REPUBLIKA.CO.ID, JAKARTA -- Paparan polusi udara tinggi dari lalu lintas dikaitkan dengan peningkatan risiko berbagai gangguan kesehatan fisik dan mental jangka panjang. Temuan itu diulas dalam sebuah studi baru yang menganalisis lebih dari 364 ribu orang di Inggris.
Studi dipimpin para peneliti dari Institute of Psychiatry, Psychology, & Neuroscience (IoPPN), King's College London, Inggris. Riset diklaim sebagai yang terbesar di dunia untuk memeriksa kaitan antara paparan polusi udara dan kondisi kesehatan jangka panjang.
Multimorbiditas didefinisikan sebagai adanya dua atau lebih kondisi kesehatan fisik atau mental. Riset telah diterbitkan di Frontiers in Public Health. Hasilnya menunjukkan bahwa tingkat polusi udara terkait lalu lintas yang tinggi (materi partikulat halus 2.5 dan nitrogen dioksida) berhubungan dengan peningkatan risiko setidaknya dua gangguan kesehatan jangka panjang.

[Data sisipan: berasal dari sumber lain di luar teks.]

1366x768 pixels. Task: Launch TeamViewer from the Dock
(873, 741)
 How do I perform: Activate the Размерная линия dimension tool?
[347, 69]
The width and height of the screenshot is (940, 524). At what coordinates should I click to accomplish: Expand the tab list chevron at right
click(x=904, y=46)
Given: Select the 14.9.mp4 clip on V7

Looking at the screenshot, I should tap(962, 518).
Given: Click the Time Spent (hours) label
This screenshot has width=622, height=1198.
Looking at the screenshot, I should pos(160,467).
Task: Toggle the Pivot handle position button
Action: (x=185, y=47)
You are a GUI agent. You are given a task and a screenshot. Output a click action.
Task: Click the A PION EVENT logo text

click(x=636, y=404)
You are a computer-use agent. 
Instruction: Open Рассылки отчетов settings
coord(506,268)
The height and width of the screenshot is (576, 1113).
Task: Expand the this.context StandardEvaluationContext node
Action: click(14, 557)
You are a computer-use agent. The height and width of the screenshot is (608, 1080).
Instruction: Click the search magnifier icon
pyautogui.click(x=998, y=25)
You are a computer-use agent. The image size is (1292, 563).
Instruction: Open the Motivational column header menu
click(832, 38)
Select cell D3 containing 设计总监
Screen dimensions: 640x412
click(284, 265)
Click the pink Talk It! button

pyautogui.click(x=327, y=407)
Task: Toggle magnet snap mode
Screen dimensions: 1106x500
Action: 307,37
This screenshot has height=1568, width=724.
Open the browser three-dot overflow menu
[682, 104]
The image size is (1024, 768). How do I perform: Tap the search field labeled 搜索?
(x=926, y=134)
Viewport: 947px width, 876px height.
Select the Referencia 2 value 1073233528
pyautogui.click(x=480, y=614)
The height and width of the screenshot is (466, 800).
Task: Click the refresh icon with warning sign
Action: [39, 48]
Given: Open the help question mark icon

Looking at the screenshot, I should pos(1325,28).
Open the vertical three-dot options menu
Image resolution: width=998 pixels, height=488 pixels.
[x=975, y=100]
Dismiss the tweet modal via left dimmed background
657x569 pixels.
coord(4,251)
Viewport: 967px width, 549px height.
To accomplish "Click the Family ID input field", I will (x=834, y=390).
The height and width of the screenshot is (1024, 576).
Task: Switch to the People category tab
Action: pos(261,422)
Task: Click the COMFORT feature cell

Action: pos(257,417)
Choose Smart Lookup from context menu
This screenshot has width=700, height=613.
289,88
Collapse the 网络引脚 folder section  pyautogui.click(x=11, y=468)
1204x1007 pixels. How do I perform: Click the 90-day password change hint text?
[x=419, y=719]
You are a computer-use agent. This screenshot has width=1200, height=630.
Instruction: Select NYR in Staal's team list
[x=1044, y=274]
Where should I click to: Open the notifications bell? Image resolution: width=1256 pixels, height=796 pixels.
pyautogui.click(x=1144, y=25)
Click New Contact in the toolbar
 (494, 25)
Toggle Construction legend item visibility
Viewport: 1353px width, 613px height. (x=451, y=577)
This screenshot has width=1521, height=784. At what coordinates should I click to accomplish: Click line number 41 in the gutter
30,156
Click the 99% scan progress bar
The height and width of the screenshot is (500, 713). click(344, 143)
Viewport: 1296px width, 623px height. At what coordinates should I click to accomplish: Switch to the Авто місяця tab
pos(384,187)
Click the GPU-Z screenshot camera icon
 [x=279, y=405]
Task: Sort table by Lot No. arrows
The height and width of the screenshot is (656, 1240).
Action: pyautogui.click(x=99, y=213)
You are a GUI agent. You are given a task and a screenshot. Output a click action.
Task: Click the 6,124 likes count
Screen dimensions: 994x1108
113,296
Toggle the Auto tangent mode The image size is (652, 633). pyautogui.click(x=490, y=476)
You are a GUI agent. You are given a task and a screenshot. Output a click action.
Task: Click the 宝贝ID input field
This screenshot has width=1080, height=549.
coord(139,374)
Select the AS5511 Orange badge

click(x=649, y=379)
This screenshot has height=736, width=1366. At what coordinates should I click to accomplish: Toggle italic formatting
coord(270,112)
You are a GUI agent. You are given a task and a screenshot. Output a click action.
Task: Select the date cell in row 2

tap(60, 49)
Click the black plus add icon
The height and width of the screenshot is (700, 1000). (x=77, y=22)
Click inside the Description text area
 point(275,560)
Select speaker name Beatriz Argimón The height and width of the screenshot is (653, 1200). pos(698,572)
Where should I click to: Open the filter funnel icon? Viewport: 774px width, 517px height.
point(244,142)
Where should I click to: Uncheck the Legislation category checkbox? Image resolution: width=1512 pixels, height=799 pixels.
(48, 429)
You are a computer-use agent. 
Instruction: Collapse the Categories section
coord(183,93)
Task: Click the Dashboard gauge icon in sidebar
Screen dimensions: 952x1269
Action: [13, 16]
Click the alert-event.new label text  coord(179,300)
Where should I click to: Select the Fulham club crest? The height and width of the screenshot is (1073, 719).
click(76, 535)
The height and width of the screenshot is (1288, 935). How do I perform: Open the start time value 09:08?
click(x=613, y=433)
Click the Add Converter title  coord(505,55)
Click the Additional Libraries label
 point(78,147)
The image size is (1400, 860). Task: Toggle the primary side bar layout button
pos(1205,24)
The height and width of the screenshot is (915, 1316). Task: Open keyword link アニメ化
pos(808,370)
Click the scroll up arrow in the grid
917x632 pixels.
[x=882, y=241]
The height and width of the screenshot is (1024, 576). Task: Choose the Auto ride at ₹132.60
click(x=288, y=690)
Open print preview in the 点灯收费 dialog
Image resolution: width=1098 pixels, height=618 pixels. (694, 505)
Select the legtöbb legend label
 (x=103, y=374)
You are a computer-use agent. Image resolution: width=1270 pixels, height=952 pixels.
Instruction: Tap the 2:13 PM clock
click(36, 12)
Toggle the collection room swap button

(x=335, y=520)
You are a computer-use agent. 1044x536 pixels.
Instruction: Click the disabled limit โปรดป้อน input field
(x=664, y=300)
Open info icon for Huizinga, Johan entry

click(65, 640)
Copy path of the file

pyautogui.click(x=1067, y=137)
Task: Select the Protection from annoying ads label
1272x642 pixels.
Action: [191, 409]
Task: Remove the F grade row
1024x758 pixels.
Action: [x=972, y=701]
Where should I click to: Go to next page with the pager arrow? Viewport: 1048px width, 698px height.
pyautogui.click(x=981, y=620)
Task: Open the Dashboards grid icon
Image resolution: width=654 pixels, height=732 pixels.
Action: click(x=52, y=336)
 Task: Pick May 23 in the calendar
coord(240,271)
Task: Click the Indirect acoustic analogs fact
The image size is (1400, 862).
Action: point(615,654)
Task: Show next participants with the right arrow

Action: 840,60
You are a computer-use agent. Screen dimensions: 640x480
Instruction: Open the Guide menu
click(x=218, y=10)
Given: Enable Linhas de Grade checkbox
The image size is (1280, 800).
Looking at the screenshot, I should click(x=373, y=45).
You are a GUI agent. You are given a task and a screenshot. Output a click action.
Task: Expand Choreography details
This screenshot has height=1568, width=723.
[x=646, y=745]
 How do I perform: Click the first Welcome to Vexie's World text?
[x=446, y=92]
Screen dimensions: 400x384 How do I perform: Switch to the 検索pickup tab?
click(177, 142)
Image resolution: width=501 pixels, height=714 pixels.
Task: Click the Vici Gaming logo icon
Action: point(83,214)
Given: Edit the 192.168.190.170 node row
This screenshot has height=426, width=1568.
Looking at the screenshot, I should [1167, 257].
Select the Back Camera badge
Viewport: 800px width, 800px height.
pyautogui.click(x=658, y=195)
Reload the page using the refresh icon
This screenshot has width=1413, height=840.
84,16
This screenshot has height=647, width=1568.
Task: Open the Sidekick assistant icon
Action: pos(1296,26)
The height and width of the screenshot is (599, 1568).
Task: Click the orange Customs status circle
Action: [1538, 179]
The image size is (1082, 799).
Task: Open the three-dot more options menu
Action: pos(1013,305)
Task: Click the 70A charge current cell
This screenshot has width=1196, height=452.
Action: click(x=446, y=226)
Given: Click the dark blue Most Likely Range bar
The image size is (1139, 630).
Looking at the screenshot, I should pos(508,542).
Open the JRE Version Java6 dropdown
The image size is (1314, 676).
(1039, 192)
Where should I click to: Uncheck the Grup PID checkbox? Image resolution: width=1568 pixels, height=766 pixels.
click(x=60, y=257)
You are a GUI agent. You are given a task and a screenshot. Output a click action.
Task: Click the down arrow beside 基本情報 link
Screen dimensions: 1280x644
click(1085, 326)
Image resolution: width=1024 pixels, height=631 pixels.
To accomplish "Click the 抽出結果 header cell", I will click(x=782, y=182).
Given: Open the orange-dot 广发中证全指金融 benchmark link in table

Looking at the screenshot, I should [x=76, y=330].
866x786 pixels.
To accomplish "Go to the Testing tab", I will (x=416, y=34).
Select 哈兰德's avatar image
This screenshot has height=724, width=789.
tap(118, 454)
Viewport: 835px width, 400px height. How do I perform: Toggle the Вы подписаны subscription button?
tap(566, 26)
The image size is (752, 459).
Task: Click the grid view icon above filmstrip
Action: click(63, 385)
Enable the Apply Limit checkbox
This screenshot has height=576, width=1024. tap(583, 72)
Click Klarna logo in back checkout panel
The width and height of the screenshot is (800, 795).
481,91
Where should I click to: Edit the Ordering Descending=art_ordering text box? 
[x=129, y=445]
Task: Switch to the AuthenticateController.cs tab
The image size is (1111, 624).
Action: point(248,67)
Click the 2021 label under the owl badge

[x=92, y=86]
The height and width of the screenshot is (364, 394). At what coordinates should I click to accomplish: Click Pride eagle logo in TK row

Asosiasi terkuat diamati untuk kondisi kesehatan mental neurologis, masalah pernapasan, gangguan kardiovaskular, dan penyakit umum yang terjadi secara bersamaan seperti depresi dan kecemasan. Penulis studi, Amy Ronaldson, menjelaskan bahwa orang dengan lebih dari satu gangguan kesehatan jangka panjang memiliki kualitas hidup yang lebih rendah dan cenderung tergantung pada sistem perawatan kesehatan.
"Studi ini tidak membuktikan bahwa polusi udara menyebabkan multimorbiditas, tetapi bisa jadi tindakan sederhana untuk mengurangi tingkat lalu lintas berpotensi meningkatkan kehidupan dan mengurangi tekanan pada sistem perawatan kesehatan," kata Ronaldson yang merupakan Research Associate di IoPPN, King's College London.
Para peneliti menganalisis data dari basis data biomedis UK Biobank berskala besar dan sumber daya penelitian yang berisi informasi genetik, gaya hidup, dan kesehatan anonim dari setengah juta peserta di Inggris. Peserta yang berusia antara 40 dan 69 tahun dinilai untuk 36 kondisi kronis kesehatan fisik dan lima kondisi kesehatan mental.
Hasilnya menemukan bahwa peserta yang terpapar konsentrasi partikel halus yang lebih tinggi memiliki 21 persen peningkatan risiko dua atau lebih kondisi yang terjadi bersamaan. Bagi peserta yang terpapar lebih banyak NO2, ada kenaikan risiko 20 persen mengalami dua atau lebih kondisi yang terjadi bersamaan.
Para peneliti mengidentifikasi beberapa pola dalam hubungan tersebut. Kaitan terkuat terutama antara kondisi yang berkaitan dengan sistem pernapasan (asma, penyakit paru obstruktif kronik) serta sistem kardiovaskular (fibrilasi atrium, penyakit jantung koroner, gagal jantung) tetapi juga dengan neurologis dan kondisi mental umum (stroke, penyalahgunaan zat, depresi, kecemasan).
Penulis senior studi, Ioannis Bakolis, menyampaikan tim belum sepenuhnya memahami cara polusi udara memengaruhi banyak organ dan sistem pada saat yang sama. Akan tetapi, ada beberapa bukti bahwa mekanisme seperti peradangan, stres oksidatif, dan aktivasi kekebalan dapat dipicu oleh partikulat udara, sehingga menyebabkan kerusakan pada otak, jantung, darah, paru-paru, dan usus.
"Penelitian lebih lanjut diperlukan untuk memahami bagaimana polusi udara memengaruhi sistem tubuh yang berbeda. Mengatasi polusi udara dapat membantu mencegah dan mengurangi dampak yang melemahkan dari berbagai kondisi kesehatan jangka panjang," ujar Bakolis, dikutip dari laman Medical Express, Jumat (2/12/2022).